Spring has sprung and it’s time to enjoy life at its best, but we are
faced with a problem that darkens our days, at least it does for me.
There are more and more breeders breeding pigs and selling them to
people who buy into their lies. The lies don’t stop at size or even what
to feed the pigs, but at least you can counter that with facts. The
worst of the lies told are that these poor pigs can be raised together
with dogs, and that they can be kept together. This is false at best and
disastrous/deadly at its worst.

I’m over 70 years old and it never ceases to amaze me the lies that
people will buy into and then pass on. I see photo after photo of dogs
being kept in crates with their owner’s pig. I want so bad to respond
but know people would tell me their dog would never do such a thing and
that I don’t know what I’m talking about.

For years and years it has been common knowledge that pigs are prey
animals. Merriam-Webster defines prey as an animal that is hunted or
killed by another animal for food. Their simple definition of predator
is an animal that lives by killing and eating other animals; an animal
that preys on other animals.

Pigs are prey animals. They can’t turn their heads and neck like a dog.
Common sense tells you they can’t win a battle with a dog who is a
predator by nature. If many of you saw what we’ve been seeing for years,
you’d never crate them together; nor would you leave your pig and dog
together unattended for hours at a time. Many breeders are saying this
is acceptable. IT IS NOT ACCEPTABLE. It’s a tragedy waiting to happen,
and you are asking for heartache.
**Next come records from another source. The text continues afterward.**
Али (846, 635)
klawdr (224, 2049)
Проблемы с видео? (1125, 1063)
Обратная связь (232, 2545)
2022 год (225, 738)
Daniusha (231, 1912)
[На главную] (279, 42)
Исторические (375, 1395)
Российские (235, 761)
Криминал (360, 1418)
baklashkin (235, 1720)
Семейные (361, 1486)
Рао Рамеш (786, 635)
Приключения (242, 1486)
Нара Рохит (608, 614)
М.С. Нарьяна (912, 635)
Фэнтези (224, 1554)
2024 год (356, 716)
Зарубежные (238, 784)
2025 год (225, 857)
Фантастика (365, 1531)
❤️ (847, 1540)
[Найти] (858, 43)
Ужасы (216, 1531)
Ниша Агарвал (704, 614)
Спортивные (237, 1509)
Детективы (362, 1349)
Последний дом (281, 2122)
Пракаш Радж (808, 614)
Think how you will feel if you come
home one day and find your pig dead or dying at the jaws of your dog.
Whose fault will it be? It’s not the fault of the dog. He’s acting
naturally. It will be your fault, and that of the lying breeder. Do your
homework. Google is there for you to use. Talk to people who have been
there and done this. Many of us have cried with owners at the senseless
deaths of their pet pigs.

There is one more thing to do before getting a pig if you think you can
mix pigs and dogs. Talk with a few vets who have had to put pigs back
together again, or had to amputate their ears because they are so
mangled; or sadder yet had to euthanize because someone didn’t watch
their pig and dog together. Yes, I understand accidents happen—like
when a neighbor’s dog jumps the fence and attacks your pig or kills it.
That’s not your fault. But if you are raising dogs and pigs together
without your undivided attention, it will be your fault when something

Just this week a man who owned a pig and rescued dogs called me. One dog
was being aggressive with his pig. He wanted to put them in his backyard
and just let them fight it out. I almost bit my tongue off. His
reasoning was that if you put new pigs together and they fight for top
position and establish dominance that way, why not put the dog and pig
together and let the best one win. At this point I knew for sure FAREC
was not adopting a pig to him. Sadly, many have the same opinion, but
don’t verbalize it that way.

Sadly, this spring we’re seeing more baby pigs being sold by breeders
and consequently more dog attacks on the pigs. I have to wonder where we
go from here. Our beloved pigs will lose this one if kept with dogs.